Relations between India and Nicaragua have been limited to Central American Integration System dialogue and visits by Nicaraguan Ministers to India. Nicaragua supports India's candidatures for UN bodies and international organizations. This includes the International Maritime Organization, Universal Postal Union, ECOSOC committees, UN ECOSOC, UNESCO's ICH, ICPO-Interpol, and UNSC non-permanent membership.

India maintains an honorary consul general in Nicaragua, concurrently accredited to the Indian embassy in Panama City and Nicaragua used to maintain an embassy in India. It was reduced to an honorary consulate general in New Delhi.

==History==
Visits between the two nations had been by the speaker of the Indian parliament, Shivraj Patil, for an Inter Parliamentary Union Event in 1989 and the then Labour & Welfare minister, Ram Vilas Paswan, who attended the inauguration of President Chamorro in April 1990. While on the Nicaraguan side, various top level ministers attended many summits hosted by India and even the current Foreign minister Samuel Santos López visiting India in 2008 for the SICA-India Foreign ministers' meeting and in 2013 with high-level talks with the then External Affairs minister Salman Khurshid which also expanded trade with the two countries and also opened up possibility of Indian businessmen investing in the Nicaraguan canal project. In October 2019, the two countries met in India to further strengthen bilateral cooperation.

==Trade==
Bilateral trade between the two countries for the year 2012–13 was US$60.12 million with India exporting cotton, automobiles and accessories, iron & steel, rubber & rubber products and pharmaceuticals whereas Nicaragua's export consists of skin & leather, wood & wooden articles, raw hides, etc.
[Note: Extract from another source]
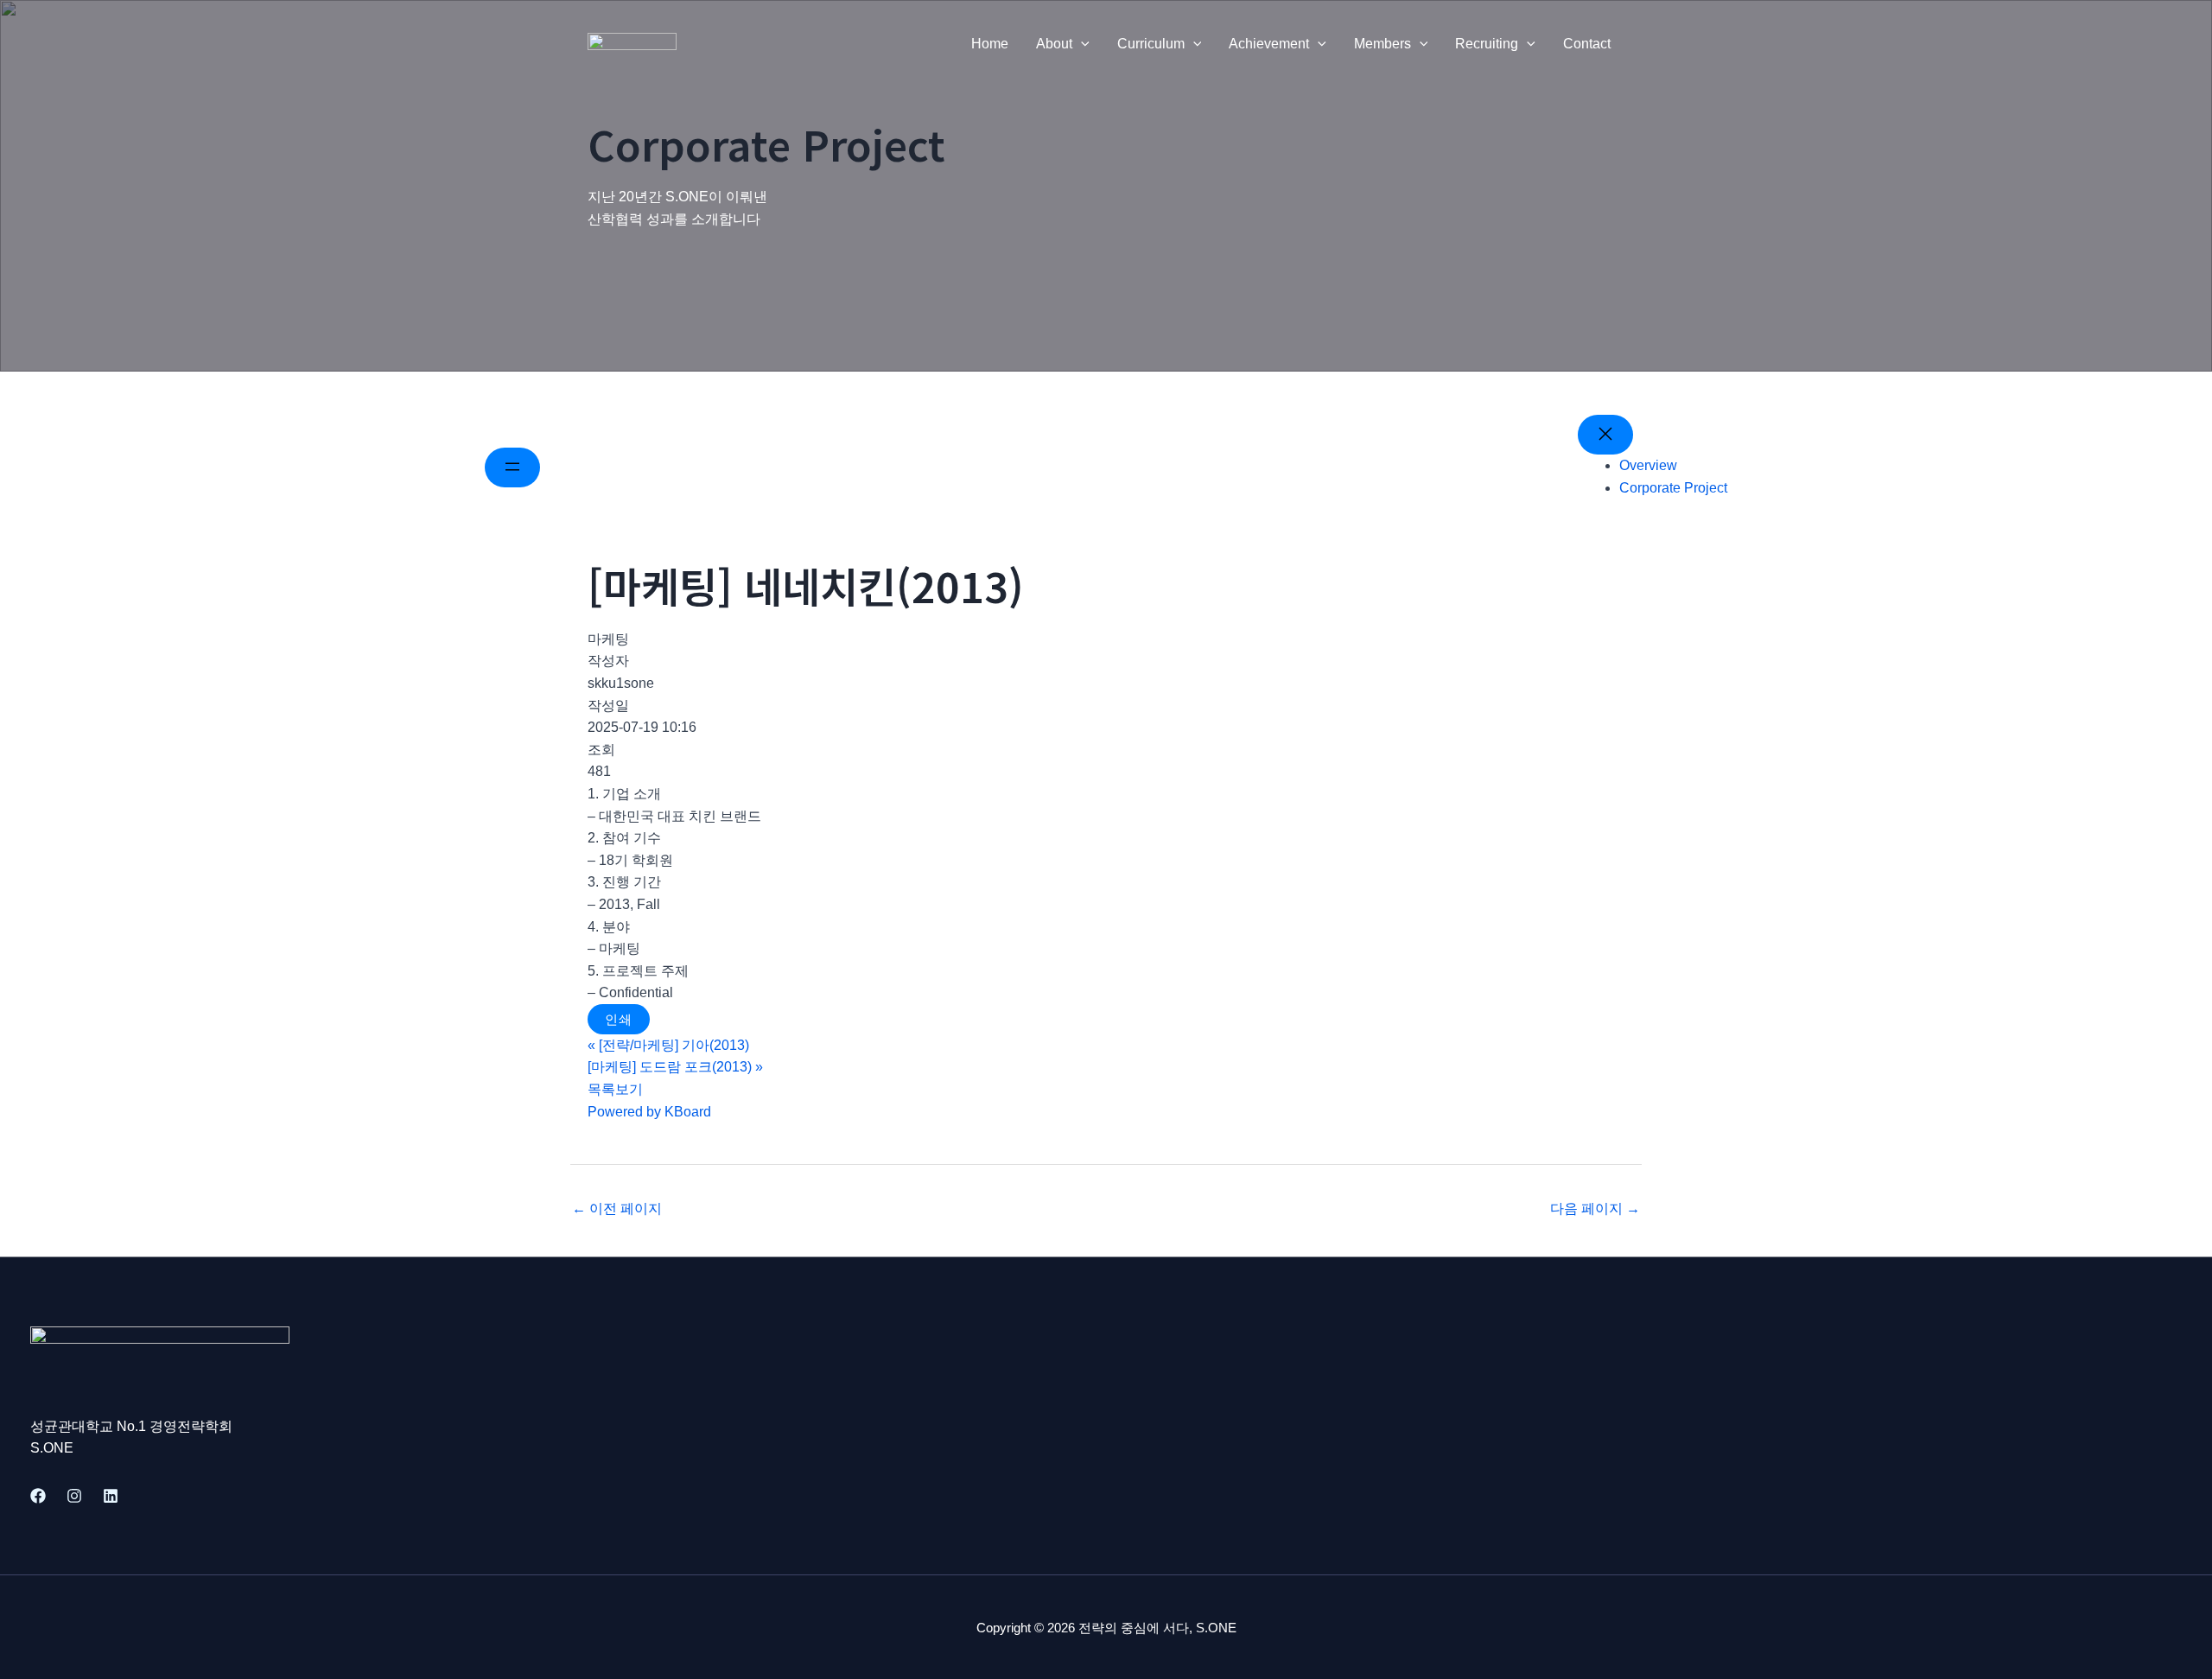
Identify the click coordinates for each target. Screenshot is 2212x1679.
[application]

India has also donated surgical equipment and medicines worth ₹338,000 in 1998 and again in 2001 worth US$10,000 to help the drought-stricken country. Many Indian industries and companies have set up in relation with Nicaraguan companies like Praj Industries of Pune setting up an ethanol production plant for Nicaragua Sugar Estates Limited, Bajaj Industries selling large numbers of three wheeler auto-taxi locally every year and Mahindra Jeep being sold with the help of Grupo Pellas of Nicaragua, the country's largest business group.
The National Electricity Transmission Company (Enatrel) chief executive, Salvador Mansell, under the Nicaraguan government delegation has sought a loan of US$57 million from India for the construction of three power projects in the country, two electrical substations and a transmission line of 138 kilowatts, which is under negotiations.